Cellular Energy Sensor Links Calorie Restriction With Healthy Aging

William Mair, Ph.D Assistant Professor Department of Genetics and Complex Diseases Harvard T. H Chan School of Public Health Boston, MA 02115MedicalResearch.com Interview with:
William Mair, Ph.D
Assistant Professor
Department of Genetics and Complex Diseases
Harvard T. H Chan School of Public Health
Boston, MA 02115

MedicalResearch: What is the background for this study? What are the main findings?

Dr. Mair: Dietary restriction, the reduction of food intake without malnutrition has been known for 80 years to prolong lifespan in organisms ranging from single celled yeast to non human primates, and early signs suggest improvement of metabolic parameters in patients undergoing clinical trials. However, negative side effects associated with low calorie intake remain, and compliance and lifestyle factors make it an unappealing therapeutic. Since calorie restriction (CR) can have remarkable protective effects against multiple age onset diseases in mouse models – ranging from cancer to neurodegeneration to metabolic disease – finding molecular mechanisms though which calorie restriction functions might provide novel therapeutic targets that promote healthy aging. Using a model system, the nematode worm C. elegans, we show that perception of energy intake in the nervous system may be as critical for the effects of low energy on aging as actual calorie intake itself. Animals expressing an active form of a protein called AMPK, which is a cellular energy sensor, were long lived despite eating normally but this longevity could be turned off or on by changes to a neurotransmitter in just a few neurons. This suggests that therapeutic targets that modulate the perception of energy status in the nervous system might provide novel ways to gain the benefit of calorie restriction and promote healthy aging.

MedicalResearch: What should clinicians and patients take away from your report?

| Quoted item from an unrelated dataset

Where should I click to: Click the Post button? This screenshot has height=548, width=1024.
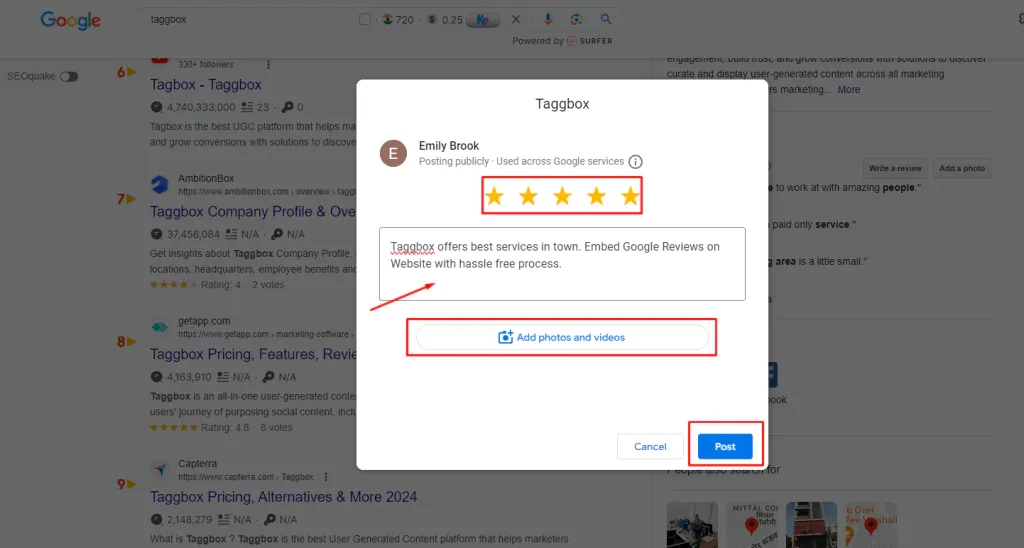click(x=725, y=447)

Dr. William Mair: Calorie restriction is a remarkable phenomenon as it has such a broad protective effect on age related diseases with very different proximal causes. Therefore understanding the links between energy intake and aging itself might be an alternative to disease centric approaches in biomedicine. The molecular mechanisms that mediate calorie restriction in the nervous system in C. elegans are conserved in mammals and deregulated during aging and obesity. If our results linking energy perception to healthy aging are similarly conserved to mammals, targeting these processes as broad spectrum therapeutics might one day become a reality.

MedicalResearch: What recommendations do you have for future research as a result of this study?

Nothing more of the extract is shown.